Fresh Christmas trees are practically flying off the lot at Urquhart’s Tree Farm near Dexter this holiday season.
Detroit Mayor-elect Michael Duggan, who made his annual pilgrimage just after Thanksgiving, is among regulars at the “choose and cut” farm. So is the young couple who got so excited when he surprised her by popping the question that they grabbed a pre-cut tree rather than cutting a fresh one, as planned, and quickly sped away to show friends her engagement ring.
“I guess he was afraid she’d change her mind,” mused Sue Urquhart, who has owned the tree farm with her husband, Brian, since 1973.
Unlike the newly-engaged couple, most folks stay a while at the farm, seven miles west of Ann Arbor, and set about creating what they hope will be lifelong holiday traditions and memories. It’s all part of a growing “agri-tainment” trend in Michigan and around the nation.
Tree-seekers at Urquhart’s may grab a wheeled cart and a bow-saw and set off for the fields on their own, or take a wagon ride to pick the perfect tree from among thousands. Choices include Michigan white pines, blue spruce and several varieties of firs, including Fraser, Douglas and a relatively new variety called Korean. Depending on the species, prices are $7 or $8 per foot, which puts most of the fresh trees in the $50 to $90 range.
Urquhart’s is just one of nearly 700 Christmas tree farms in Michigan. With an annual harvest of approximately three million trees and a wholesale value in excess of $40-million, our state ranks third nationally in Christmas tree production. Michigan also grows more than a dozen species, more than any other state, according to Make It a Real Michigan Christmas, a three-year-old industry trade group whose website,(http://www.realmichiganchristmas.com), notes that 85 percent of artificial Christmas trees are imported from China.

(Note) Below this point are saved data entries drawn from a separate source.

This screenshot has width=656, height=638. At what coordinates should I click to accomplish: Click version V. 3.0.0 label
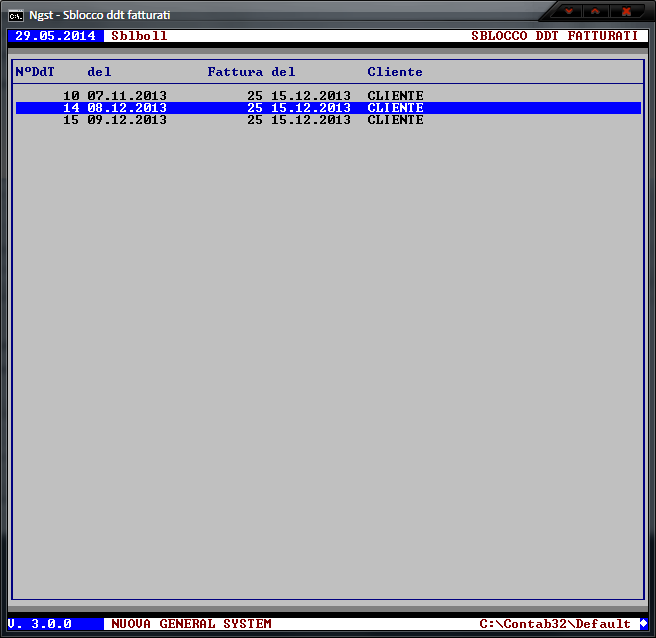coord(39,624)
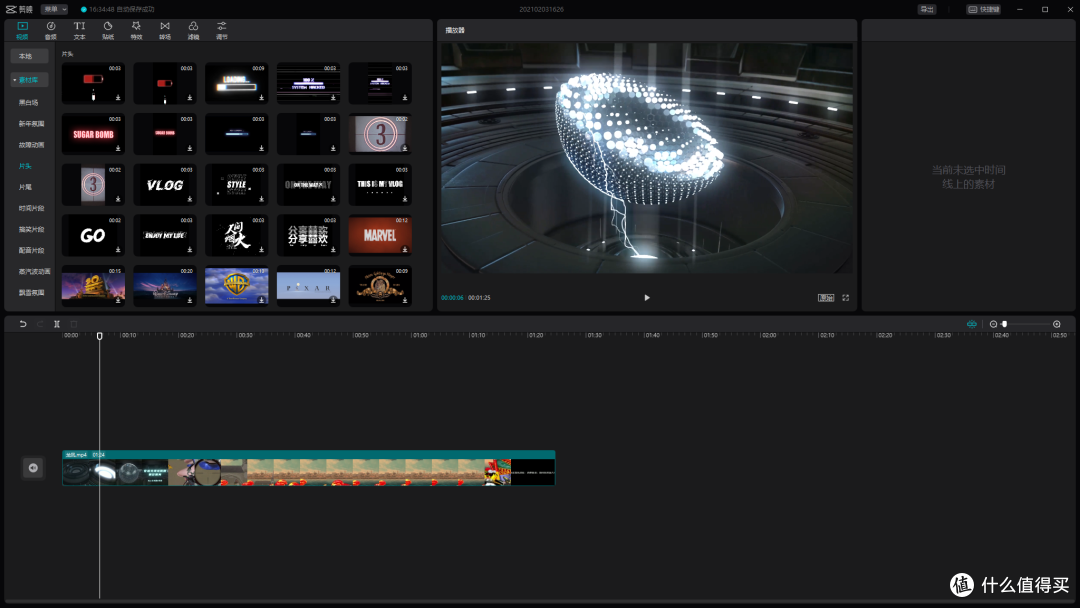Open the 快捷键 (Shortcuts) button

click(984, 9)
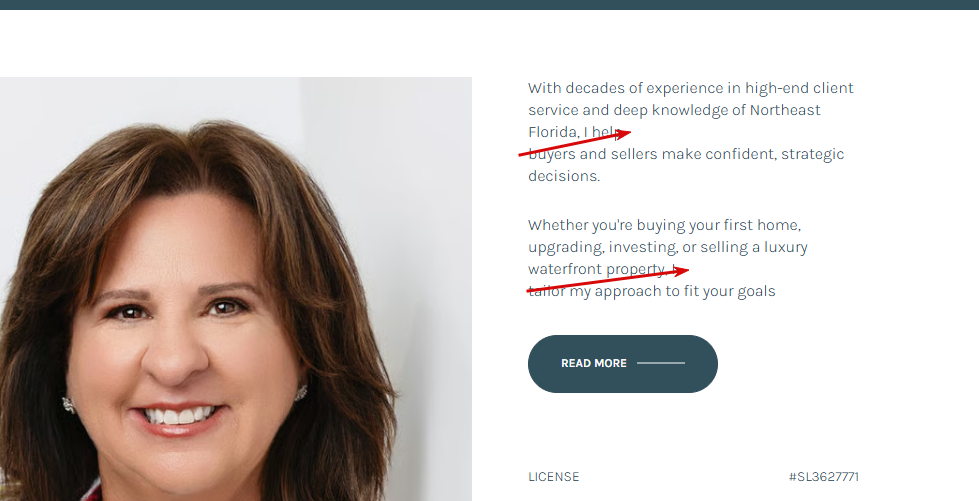Click the READ MORE button

pyautogui.click(x=622, y=364)
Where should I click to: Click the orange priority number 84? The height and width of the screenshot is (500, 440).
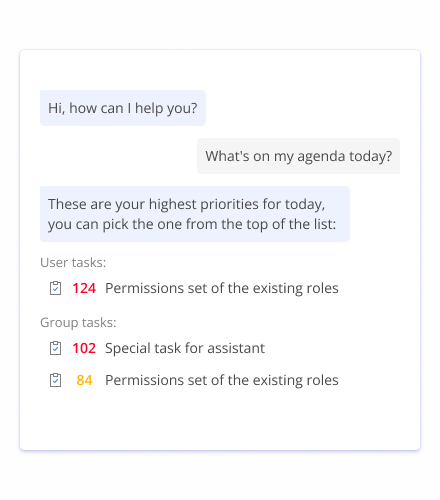[84, 380]
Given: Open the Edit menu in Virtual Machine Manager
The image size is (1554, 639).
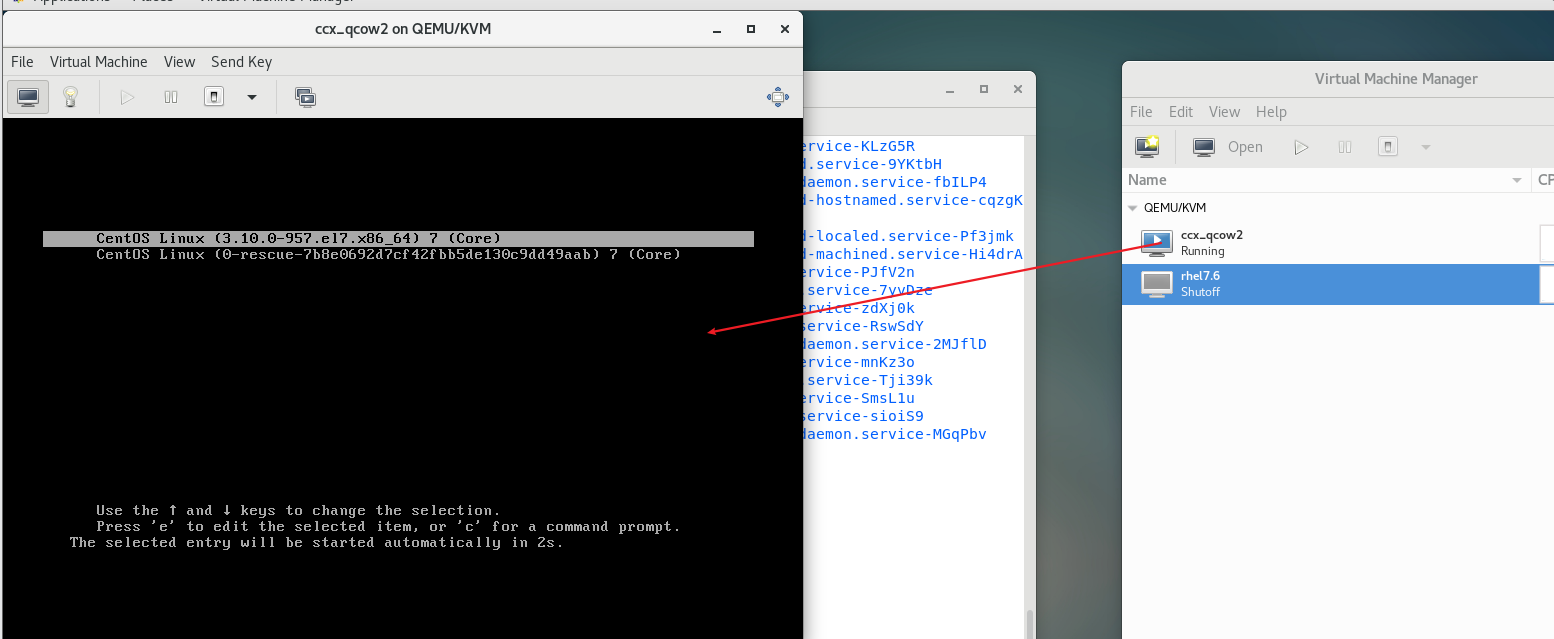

After finding just the right tree and cutting it down, customers at Urquhart’s return to the barn and watch as staff members put it through the shaker and baler before loading it onto the family car. Inside, visitors may browse among the fresh wreaths and ornaments while warming up with cocoa and snacks.
By way of full disclosure, I know this because my 21-year-old daughter, Jenny, who is majoring in environmental science at the University of Michigan, has worked at Urquhart’s for two years. On hot summer days, she’s out in the fields, driving a small orange tractor, picking pine cones and otherwise trimming and maintaining the Christmas trees, which typically grow for eight years before they’re ready for harvest (the really tall ones can take up to 15 years!). Each December, she greets visitors such as giggling lovebirds and Detroit’s mayor-elect, who, according to Sue Urquhart, is looking forward to getting a really big tree next year for the Manoogian Mansion.
Located at 10050 Jerusalem Road, Chelsea, Urquhart’s Tree Farm will be open from 3-5 p.m. Wednesdays through Fridays and 10 a.m. to 5 p.m. Saturdays and Sundays through Dec. 21.